* Work request
The result should be a faithful copy of every entry below, with the pictures left out.

* Dataset entries
- Opening Delimiter -
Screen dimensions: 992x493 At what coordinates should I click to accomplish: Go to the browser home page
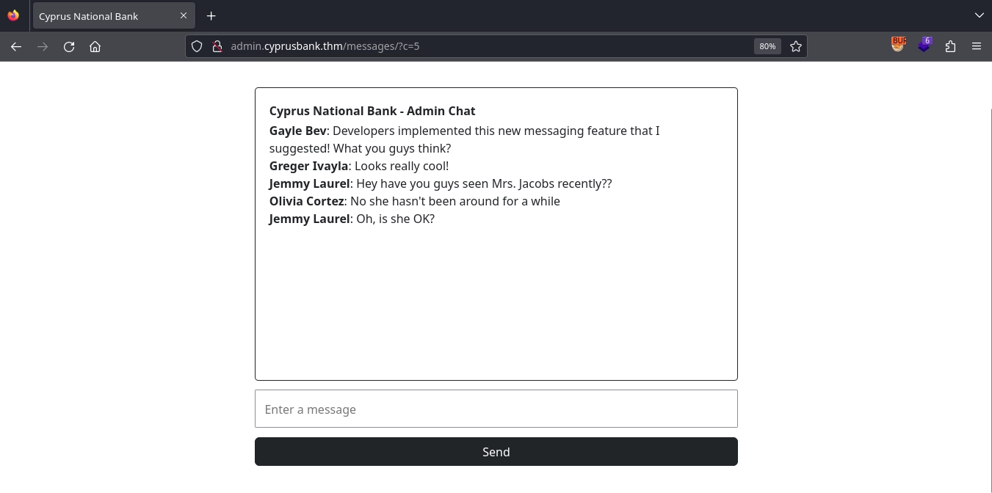(95, 46)
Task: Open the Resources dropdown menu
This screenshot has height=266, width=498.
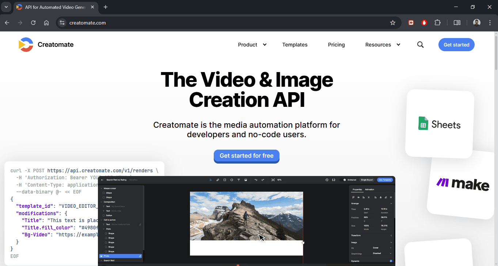Action: tap(383, 45)
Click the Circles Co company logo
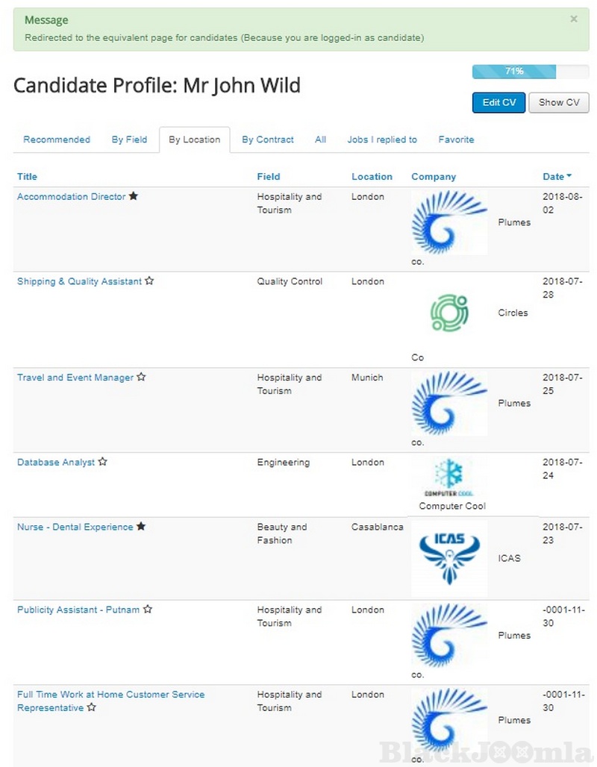597x767 pixels. (449, 313)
- Closing Delimiter -
* Written response
Screen dimensions: 992x493 At what coordinates should I click to accomplish: Go to the browser home page
(95, 46)
Task: Open the Resources dropdown menu
This screenshot has height=266, width=498.
Action: tap(383, 45)
Click the Circles Co company logo
597x767 pixels. (449, 313)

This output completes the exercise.